Photographer: Benjamin Franklin Upton, Courtesy of the Minnesota Historical Society.

WORTHINGON, Minn. -- A walk commemorating events after the 1862 US-Dakota War began Wednesday on the Lower Sioux Community in southwest Minnesota and ends next Tuesday at Fort Snelling.

One of the walk's organizers, Samantha Odegard, said Dakota tribal members and supporters were making the trek to honor the nearly 1,700 Dakota who were forced to march to Fort Snelling 150 years ago.

"Along the route, every mile, we place a prayer flag which will have two names on it," Odegard said. "The names are the heads of family that were at the concentration camp in Fort Snelling in 1862."
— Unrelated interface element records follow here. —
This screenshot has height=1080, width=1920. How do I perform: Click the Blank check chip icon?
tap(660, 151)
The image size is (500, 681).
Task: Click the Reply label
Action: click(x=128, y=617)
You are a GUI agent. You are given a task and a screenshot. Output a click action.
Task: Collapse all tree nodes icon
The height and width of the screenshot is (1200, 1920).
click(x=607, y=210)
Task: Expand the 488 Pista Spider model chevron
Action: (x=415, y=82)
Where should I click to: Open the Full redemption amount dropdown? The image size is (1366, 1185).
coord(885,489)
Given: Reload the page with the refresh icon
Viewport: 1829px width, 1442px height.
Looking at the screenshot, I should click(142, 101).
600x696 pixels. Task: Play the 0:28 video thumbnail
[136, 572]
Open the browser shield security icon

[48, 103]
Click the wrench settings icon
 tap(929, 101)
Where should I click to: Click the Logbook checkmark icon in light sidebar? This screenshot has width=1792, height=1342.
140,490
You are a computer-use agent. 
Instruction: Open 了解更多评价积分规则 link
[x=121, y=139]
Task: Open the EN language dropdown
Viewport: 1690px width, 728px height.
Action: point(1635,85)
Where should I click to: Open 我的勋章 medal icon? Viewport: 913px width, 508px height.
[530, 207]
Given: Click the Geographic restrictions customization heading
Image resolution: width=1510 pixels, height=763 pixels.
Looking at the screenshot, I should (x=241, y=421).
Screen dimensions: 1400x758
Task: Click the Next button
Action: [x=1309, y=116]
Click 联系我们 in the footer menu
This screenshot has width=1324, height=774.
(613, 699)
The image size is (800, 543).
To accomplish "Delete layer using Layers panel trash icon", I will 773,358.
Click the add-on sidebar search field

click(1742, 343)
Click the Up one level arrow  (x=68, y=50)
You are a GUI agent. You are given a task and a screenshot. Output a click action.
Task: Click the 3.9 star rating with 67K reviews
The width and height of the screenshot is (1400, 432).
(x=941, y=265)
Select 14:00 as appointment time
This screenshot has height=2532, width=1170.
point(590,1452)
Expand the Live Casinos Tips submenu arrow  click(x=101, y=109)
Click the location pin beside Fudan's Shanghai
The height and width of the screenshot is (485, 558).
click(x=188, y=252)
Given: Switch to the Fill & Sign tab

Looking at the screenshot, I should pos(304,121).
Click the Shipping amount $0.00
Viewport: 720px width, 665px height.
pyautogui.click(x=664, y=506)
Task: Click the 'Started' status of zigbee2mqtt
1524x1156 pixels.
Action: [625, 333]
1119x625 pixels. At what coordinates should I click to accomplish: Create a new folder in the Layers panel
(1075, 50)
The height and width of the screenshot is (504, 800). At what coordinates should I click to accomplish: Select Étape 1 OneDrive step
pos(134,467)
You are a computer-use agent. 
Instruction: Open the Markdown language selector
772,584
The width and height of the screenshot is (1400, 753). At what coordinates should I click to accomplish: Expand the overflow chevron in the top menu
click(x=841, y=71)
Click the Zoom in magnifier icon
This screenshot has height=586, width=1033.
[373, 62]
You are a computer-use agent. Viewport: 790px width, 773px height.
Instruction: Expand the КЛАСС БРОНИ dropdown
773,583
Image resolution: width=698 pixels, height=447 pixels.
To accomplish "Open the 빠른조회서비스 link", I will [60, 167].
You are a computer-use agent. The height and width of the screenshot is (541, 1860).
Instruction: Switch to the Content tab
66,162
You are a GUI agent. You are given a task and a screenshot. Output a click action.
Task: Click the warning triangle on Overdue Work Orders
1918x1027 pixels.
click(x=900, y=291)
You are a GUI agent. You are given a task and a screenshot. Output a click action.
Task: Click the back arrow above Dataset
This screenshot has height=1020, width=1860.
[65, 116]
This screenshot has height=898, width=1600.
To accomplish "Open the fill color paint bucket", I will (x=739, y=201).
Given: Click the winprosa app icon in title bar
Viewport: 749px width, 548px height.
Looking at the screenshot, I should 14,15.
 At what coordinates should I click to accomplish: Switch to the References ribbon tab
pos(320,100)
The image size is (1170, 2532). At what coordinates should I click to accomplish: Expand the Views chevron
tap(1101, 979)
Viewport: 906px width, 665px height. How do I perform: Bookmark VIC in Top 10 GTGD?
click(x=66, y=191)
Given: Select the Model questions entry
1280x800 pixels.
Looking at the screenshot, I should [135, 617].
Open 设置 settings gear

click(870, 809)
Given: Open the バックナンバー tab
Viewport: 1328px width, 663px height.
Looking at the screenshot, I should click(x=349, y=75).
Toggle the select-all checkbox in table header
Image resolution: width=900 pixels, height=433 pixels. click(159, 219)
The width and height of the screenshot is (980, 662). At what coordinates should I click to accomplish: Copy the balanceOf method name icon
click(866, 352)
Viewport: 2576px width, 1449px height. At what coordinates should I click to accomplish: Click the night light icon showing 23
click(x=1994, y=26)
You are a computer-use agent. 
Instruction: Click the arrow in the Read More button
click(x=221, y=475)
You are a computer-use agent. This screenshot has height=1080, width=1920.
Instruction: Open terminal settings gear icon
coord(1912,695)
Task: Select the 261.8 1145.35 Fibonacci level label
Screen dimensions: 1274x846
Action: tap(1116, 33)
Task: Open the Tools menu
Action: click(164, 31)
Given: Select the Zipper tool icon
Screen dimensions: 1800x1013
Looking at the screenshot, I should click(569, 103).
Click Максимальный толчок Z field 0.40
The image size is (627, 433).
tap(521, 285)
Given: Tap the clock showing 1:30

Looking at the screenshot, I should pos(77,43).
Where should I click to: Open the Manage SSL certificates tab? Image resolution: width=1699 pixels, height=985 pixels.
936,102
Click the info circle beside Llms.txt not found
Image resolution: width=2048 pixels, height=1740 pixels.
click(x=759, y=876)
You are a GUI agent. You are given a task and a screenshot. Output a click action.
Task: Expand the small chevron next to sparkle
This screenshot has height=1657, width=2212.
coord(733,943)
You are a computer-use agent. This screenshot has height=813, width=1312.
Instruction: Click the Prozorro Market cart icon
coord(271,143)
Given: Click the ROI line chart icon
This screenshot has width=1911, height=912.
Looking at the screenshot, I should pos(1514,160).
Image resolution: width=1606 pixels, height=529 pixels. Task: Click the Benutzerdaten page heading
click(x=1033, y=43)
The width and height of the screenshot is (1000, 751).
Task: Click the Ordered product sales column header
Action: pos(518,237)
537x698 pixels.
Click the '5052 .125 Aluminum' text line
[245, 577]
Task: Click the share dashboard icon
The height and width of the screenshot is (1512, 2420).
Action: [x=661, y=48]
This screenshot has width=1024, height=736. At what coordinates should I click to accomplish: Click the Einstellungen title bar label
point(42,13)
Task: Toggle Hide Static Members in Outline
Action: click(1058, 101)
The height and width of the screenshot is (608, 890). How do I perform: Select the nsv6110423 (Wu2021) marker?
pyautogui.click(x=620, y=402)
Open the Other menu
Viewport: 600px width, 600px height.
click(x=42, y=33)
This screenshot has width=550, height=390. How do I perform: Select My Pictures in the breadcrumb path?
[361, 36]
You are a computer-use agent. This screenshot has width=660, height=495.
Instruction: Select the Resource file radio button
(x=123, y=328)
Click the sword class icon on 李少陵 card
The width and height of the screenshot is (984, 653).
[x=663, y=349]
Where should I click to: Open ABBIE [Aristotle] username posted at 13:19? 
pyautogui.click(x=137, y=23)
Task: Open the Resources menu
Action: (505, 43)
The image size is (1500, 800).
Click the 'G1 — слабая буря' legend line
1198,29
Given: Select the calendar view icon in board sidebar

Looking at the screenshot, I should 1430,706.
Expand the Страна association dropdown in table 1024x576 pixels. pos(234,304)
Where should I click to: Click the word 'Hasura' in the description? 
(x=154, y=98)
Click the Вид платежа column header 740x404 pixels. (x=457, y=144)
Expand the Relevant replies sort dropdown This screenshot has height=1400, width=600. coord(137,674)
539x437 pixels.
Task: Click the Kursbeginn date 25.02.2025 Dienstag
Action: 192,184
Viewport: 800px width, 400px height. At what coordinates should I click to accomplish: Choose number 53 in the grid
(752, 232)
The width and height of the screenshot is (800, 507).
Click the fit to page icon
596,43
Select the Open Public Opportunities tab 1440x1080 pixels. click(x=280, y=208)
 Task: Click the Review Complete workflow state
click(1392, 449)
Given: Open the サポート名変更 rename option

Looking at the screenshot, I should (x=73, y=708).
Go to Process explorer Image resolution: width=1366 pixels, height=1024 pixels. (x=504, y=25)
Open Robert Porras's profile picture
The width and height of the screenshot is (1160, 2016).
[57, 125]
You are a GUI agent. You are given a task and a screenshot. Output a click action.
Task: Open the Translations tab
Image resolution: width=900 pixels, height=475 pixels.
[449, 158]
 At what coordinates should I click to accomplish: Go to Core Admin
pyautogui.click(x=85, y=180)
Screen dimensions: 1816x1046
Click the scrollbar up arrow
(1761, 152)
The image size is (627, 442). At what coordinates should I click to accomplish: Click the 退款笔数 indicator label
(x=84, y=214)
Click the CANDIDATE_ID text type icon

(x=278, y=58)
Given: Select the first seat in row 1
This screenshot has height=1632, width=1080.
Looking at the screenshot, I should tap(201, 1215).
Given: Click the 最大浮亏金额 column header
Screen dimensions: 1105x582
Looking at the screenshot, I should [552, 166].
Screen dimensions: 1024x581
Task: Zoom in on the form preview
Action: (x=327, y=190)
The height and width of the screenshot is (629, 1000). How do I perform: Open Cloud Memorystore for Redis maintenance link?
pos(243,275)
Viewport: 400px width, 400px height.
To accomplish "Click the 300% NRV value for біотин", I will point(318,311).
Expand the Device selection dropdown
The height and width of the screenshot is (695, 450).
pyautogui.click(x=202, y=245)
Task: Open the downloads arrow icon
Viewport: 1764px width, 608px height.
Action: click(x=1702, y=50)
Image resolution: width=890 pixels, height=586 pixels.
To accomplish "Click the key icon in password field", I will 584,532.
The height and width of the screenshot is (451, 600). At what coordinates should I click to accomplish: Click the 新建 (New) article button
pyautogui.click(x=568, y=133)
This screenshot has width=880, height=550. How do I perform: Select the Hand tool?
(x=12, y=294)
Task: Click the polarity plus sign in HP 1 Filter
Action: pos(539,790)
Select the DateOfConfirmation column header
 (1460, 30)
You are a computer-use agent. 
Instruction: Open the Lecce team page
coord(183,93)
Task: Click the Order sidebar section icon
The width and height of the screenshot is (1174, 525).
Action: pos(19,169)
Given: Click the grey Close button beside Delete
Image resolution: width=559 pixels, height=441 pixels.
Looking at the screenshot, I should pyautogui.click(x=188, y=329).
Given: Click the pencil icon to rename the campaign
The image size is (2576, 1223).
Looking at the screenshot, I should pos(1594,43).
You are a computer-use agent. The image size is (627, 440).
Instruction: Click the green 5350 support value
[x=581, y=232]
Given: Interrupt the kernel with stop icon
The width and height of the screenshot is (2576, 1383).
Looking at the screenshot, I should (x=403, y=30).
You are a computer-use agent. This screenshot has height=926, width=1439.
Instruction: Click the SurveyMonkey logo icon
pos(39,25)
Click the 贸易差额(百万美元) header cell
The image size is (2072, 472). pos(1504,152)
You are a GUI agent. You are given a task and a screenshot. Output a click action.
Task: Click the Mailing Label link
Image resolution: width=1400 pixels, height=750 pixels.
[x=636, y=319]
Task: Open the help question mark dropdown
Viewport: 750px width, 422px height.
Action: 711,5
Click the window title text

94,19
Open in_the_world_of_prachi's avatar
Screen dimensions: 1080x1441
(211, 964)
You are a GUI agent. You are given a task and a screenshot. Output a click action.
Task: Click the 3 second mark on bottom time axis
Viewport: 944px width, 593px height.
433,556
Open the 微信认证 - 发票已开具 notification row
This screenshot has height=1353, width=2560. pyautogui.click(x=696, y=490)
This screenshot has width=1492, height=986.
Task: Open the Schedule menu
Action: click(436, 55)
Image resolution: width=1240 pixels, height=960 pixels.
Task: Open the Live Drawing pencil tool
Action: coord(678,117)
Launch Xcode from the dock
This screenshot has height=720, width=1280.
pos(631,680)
The imprisoned Dakota were eventually sent from Fort Snelling into exile in South Dakota and Nebraska. Hundreds died, mainly from disease and starvation.

Odegard said many of those making the trek have a close link to the events of 1862. "A lot of the people that take part are descendants of those 1,700," she said.

She said the group will walk about 20 miles a day, adding that overnight stops are planned in New Ulm, Mankato, Henderson, Jordan and Prior Lake.